We are happy to take you into our stories
On my corona walk, every day I come across the Nieuwege bridge spanning the Bruges - Ostend canal in Varsenare. When I then enter the towpath towards Bruges, a church tower emerges in the inaccessible distance (at least some 6 kilometres away). Yes, that's where Bruges is. Yes, the tower of Our-Lady’s-Church has appeared above the trees for about 700 years.
What a tower
If you used to approach Bruges from Torhout or Ghent or Kortrijk or, like me, from the direction of Ostend, the first thing you see of the city on a sunny day is this monumental tower. It is indeed the tallest all-brick tower (its pointed roof is also in brick) in Christendom until it is overtaken in 1500 by the tower of the Martinskirche in Landshut. It tells you that you have almost reached your destination. Another hour or so and then you are there. Then you are in Bruges.
122 meters, or not?
122 meters: that's how high the tower of the Our-Lady’s-Church towers above the city of Bruges. Some reference books and tourist sites and almost all Bruges hotel sites mention this legendary height of 122 meters. Legendary? Yes, because according to other sources the tower is only 115 meters high. Just a little less than 7 meters lower! How high is the tower actually? Why the difference? The S-wan Guide can explain this very quickly and easily. (A tip of the veil: Bruges is 7 meters above sea level).
At the risk of your own life
Why are there so few pigeons in Bruges? Well, pigeons stay in the centre of Bruges at their own risk. The City of Bruges employs a few employees to keep the pigeon population under control. You can hear their characteristic call in the morning while they take a tour around the church tower. Who these are? I'll leave it to the S-wang guide to tell you this. I just want to tell you that their favourite food is a nice and tender pigeon ...

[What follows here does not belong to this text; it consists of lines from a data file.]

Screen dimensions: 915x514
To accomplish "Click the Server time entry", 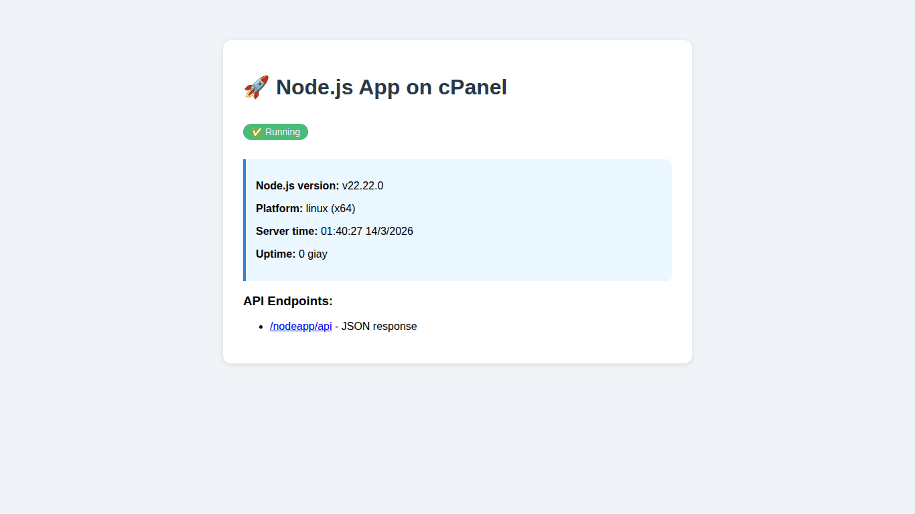I will pos(334,231).
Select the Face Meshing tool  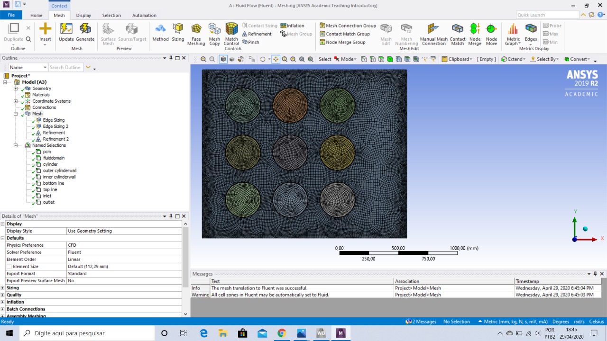pyautogui.click(x=196, y=34)
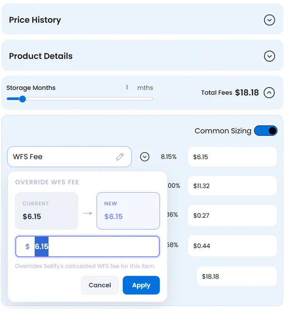The width and height of the screenshot is (285, 309).
Task: Collapse the Total Fees section chevron
Action: (x=269, y=93)
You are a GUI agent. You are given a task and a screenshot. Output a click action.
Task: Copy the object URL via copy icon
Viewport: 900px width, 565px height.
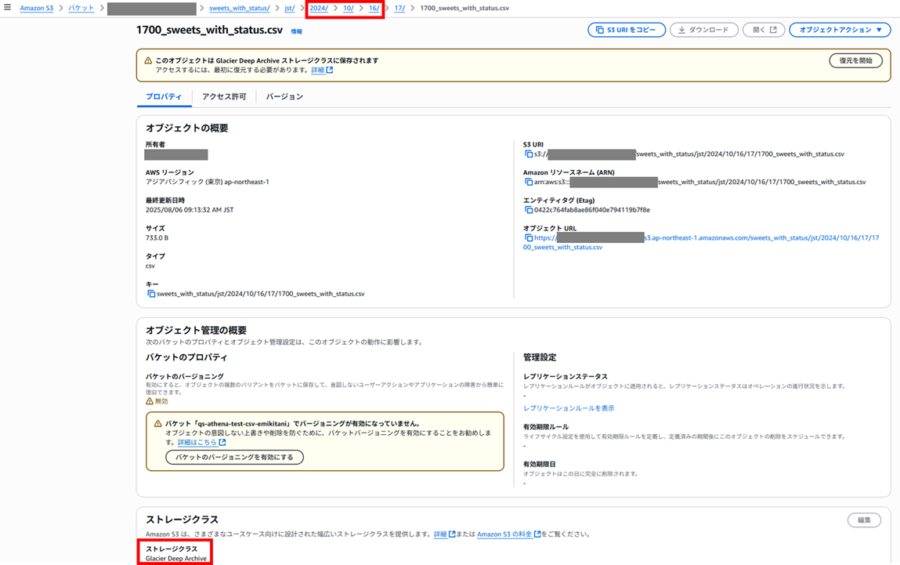[x=529, y=237]
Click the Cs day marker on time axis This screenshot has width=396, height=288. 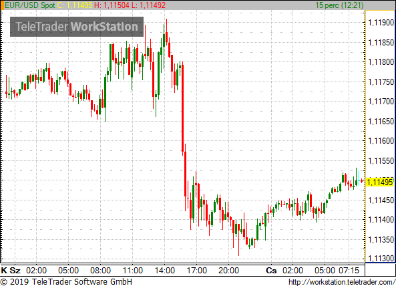271,271
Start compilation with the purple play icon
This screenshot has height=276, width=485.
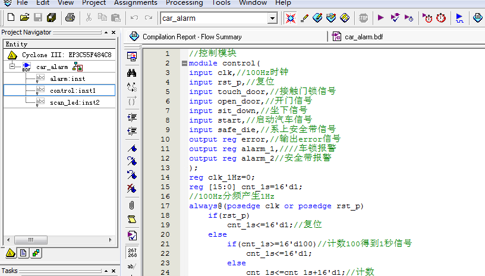tap(380, 18)
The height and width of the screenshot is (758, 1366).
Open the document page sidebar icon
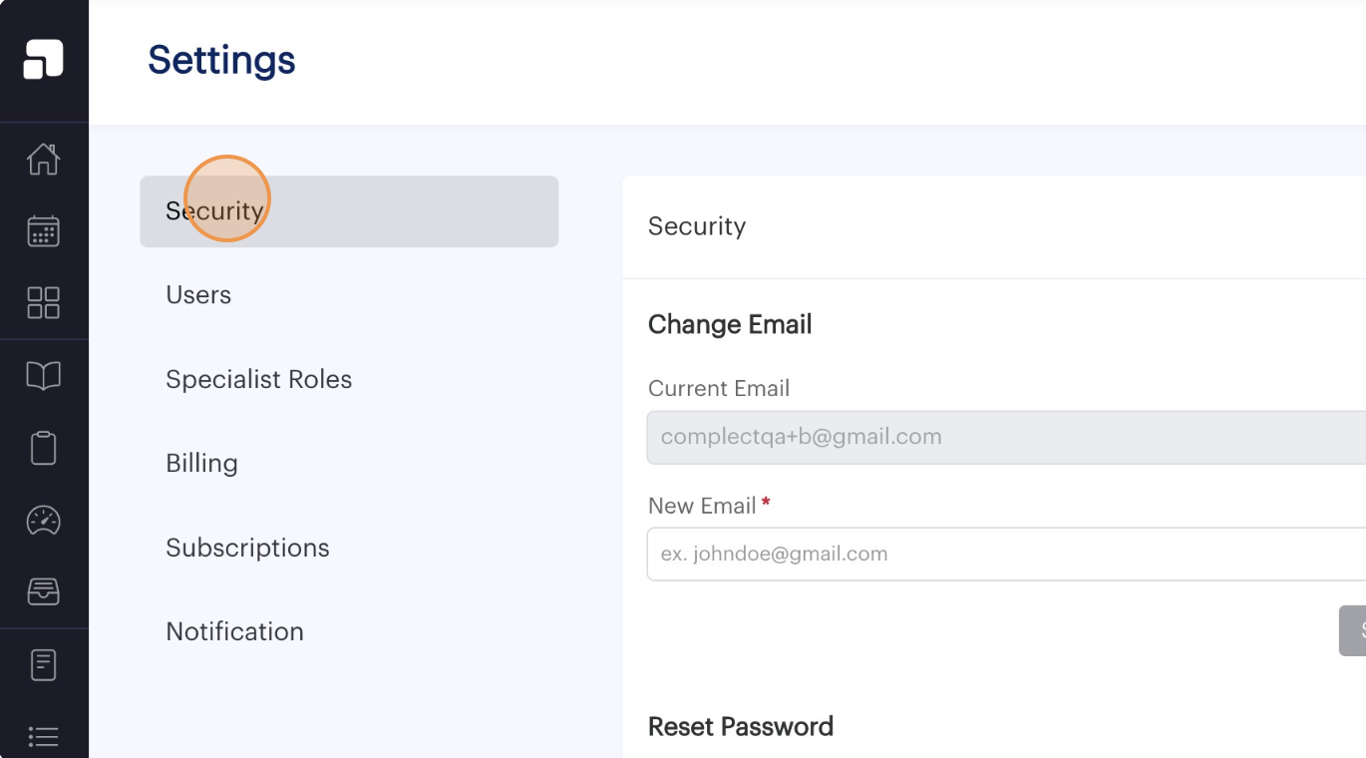coord(44,664)
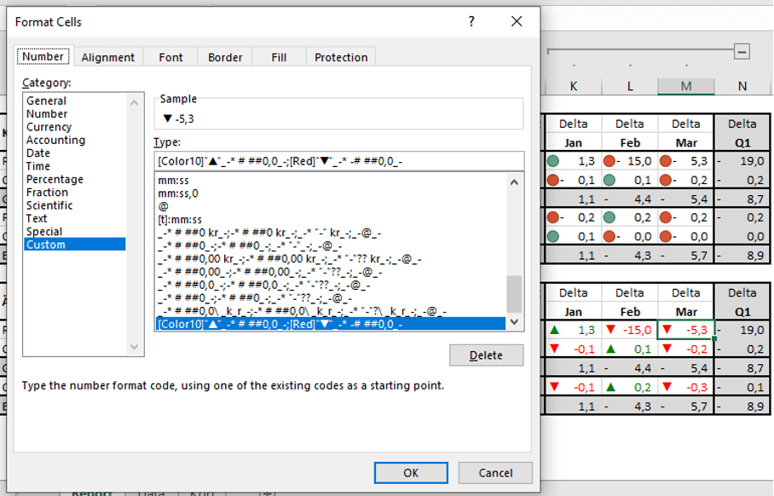The image size is (774, 496).
Task: Choose the Percentage category
Action: (x=55, y=180)
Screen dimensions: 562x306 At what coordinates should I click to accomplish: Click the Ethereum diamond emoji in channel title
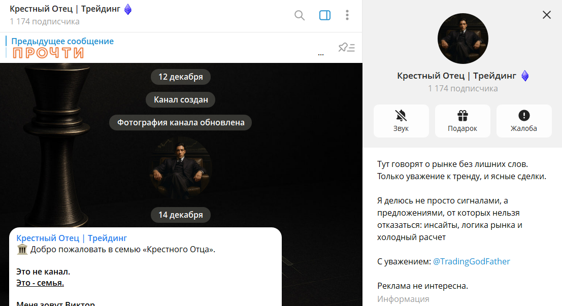pyautogui.click(x=127, y=8)
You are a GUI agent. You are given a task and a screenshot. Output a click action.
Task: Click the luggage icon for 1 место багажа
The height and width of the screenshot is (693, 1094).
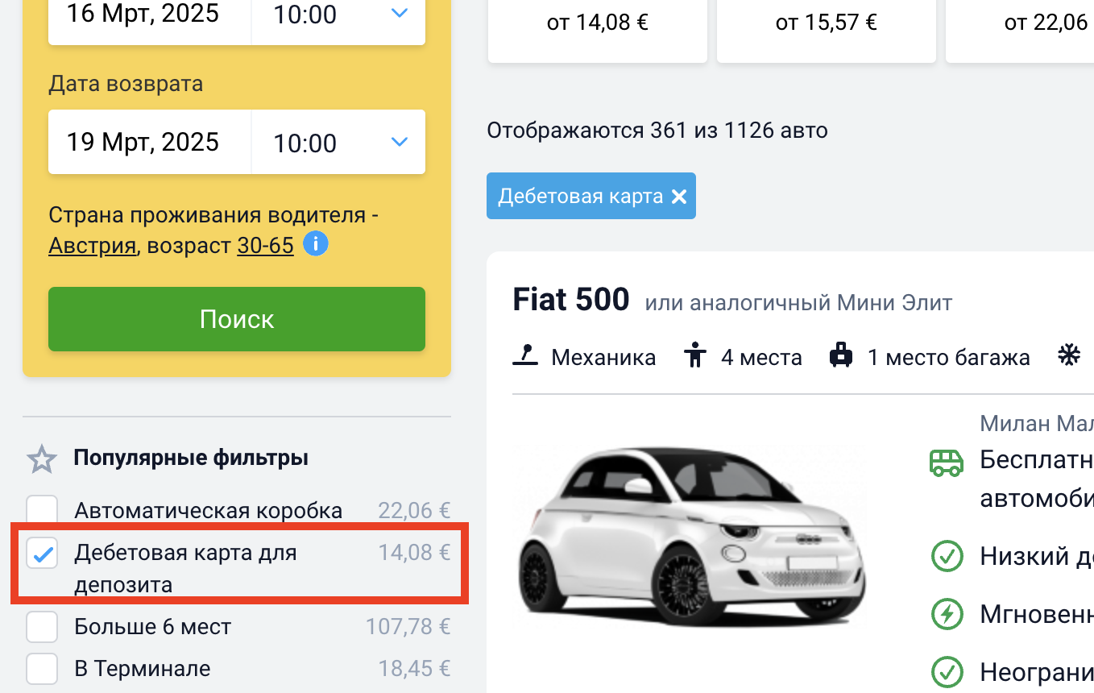pos(841,355)
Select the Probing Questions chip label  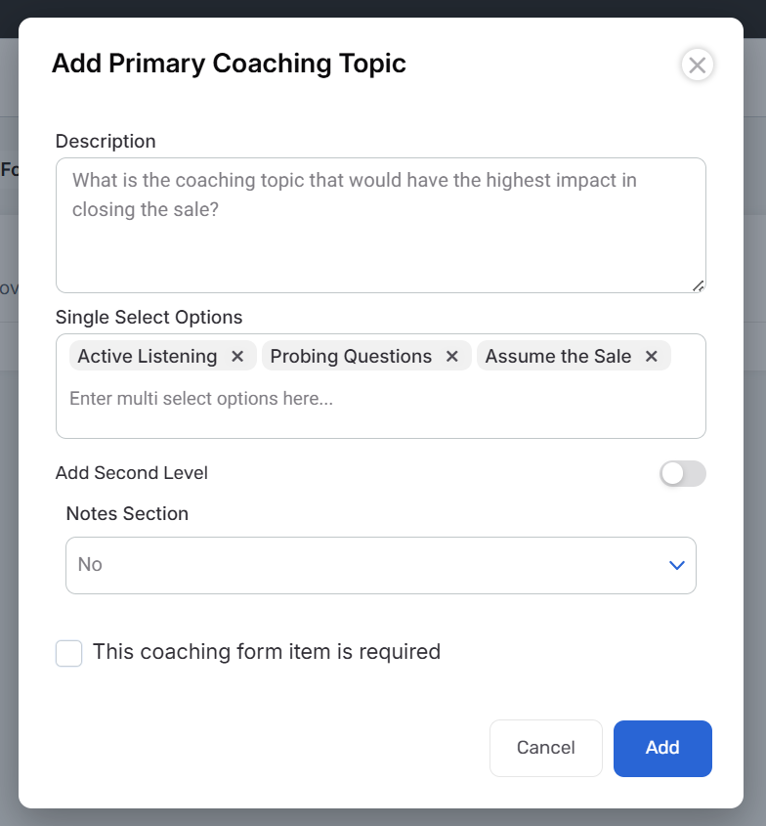pos(351,357)
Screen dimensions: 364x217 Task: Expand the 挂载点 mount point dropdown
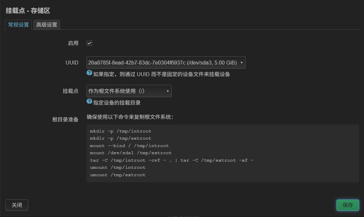coord(129,91)
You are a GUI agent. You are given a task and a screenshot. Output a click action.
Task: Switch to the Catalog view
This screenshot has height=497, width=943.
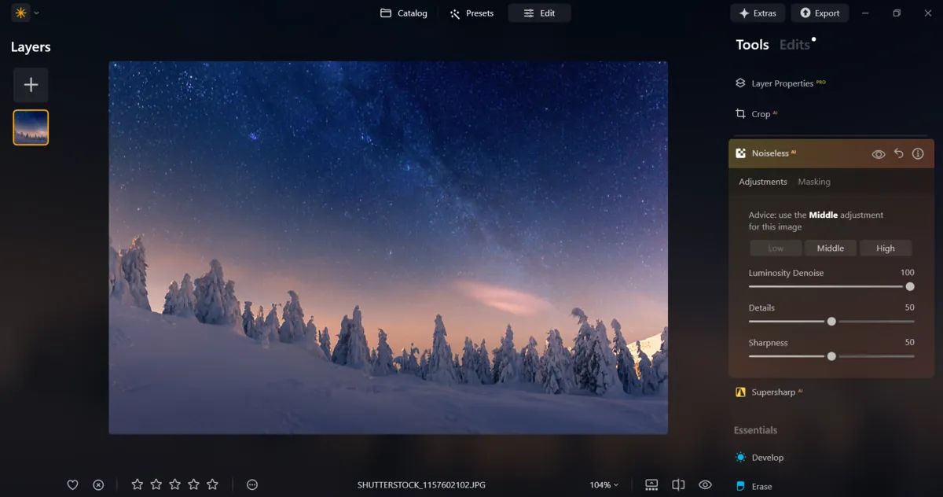click(403, 13)
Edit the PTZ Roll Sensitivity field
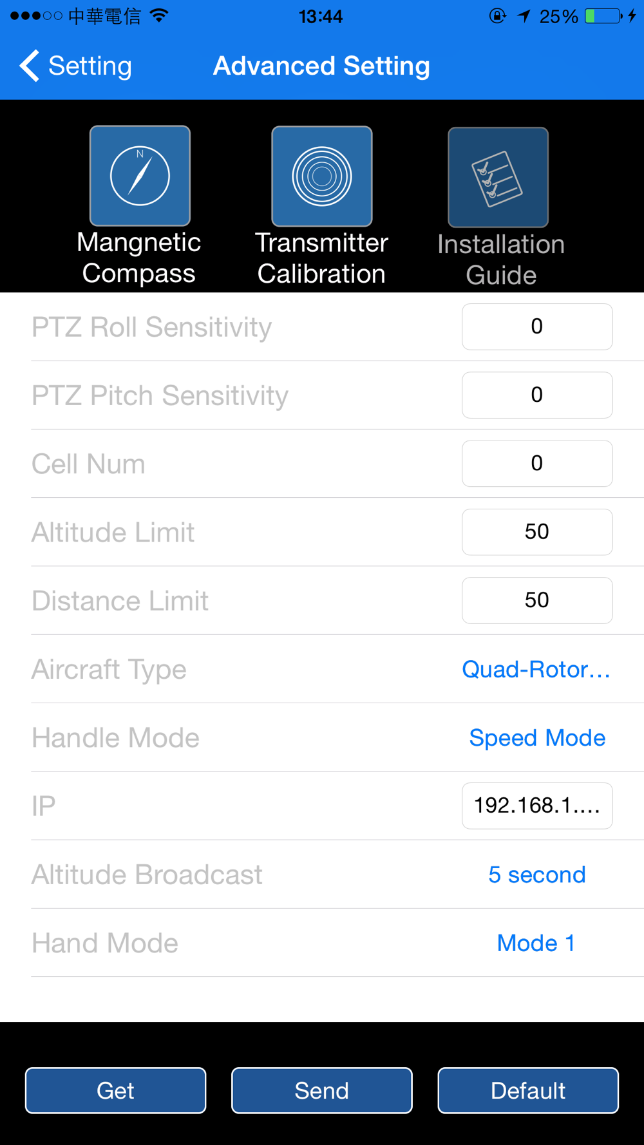The height and width of the screenshot is (1145, 644). [536, 326]
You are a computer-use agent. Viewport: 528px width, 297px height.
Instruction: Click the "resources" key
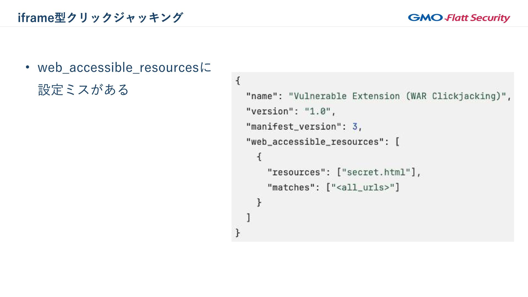296,172
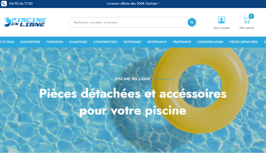Click the Mon compte text link
The image size is (266, 153).
tap(221, 28)
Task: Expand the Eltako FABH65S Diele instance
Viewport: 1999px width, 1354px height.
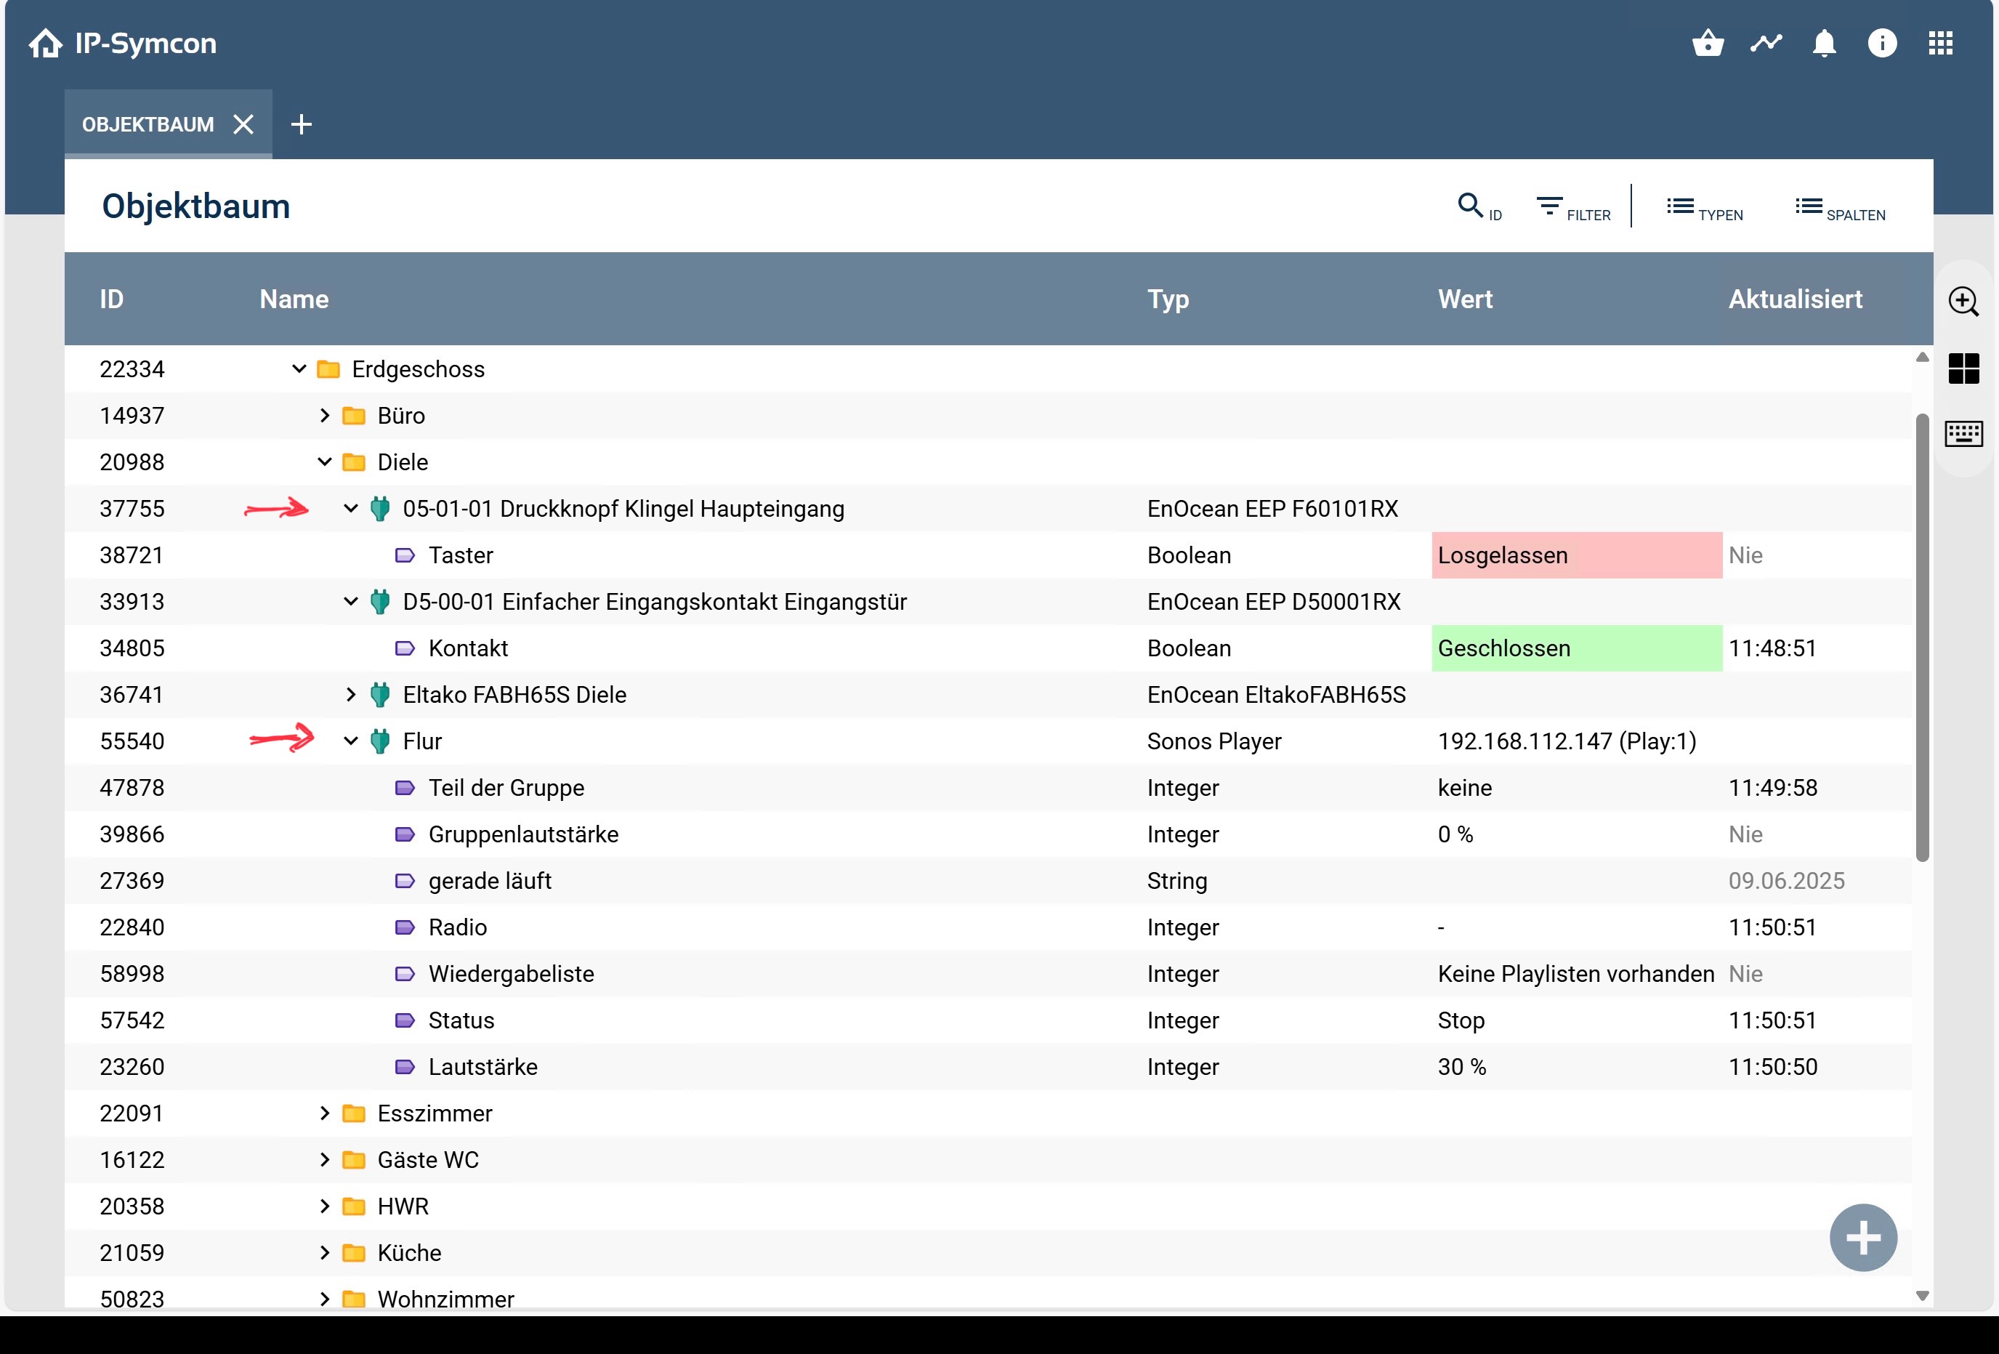Action: [x=350, y=694]
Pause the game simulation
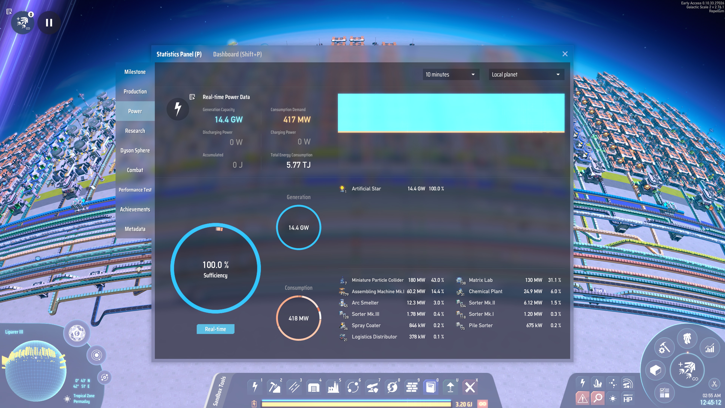725x408 pixels. tap(49, 23)
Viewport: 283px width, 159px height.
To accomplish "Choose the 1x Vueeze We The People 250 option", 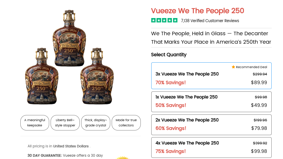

During the Second World War there were only three corner turrets at the top of the tower. Indeed, in 1938, a military plane loaded with bombs, hit the tower and crashed into the garden of the Episcopal Palace, fortunately without exploding. It elicited the very pointed remark from the secretary of the diocese: "Many have already been thrown out of here, but it is the first time that one flies in."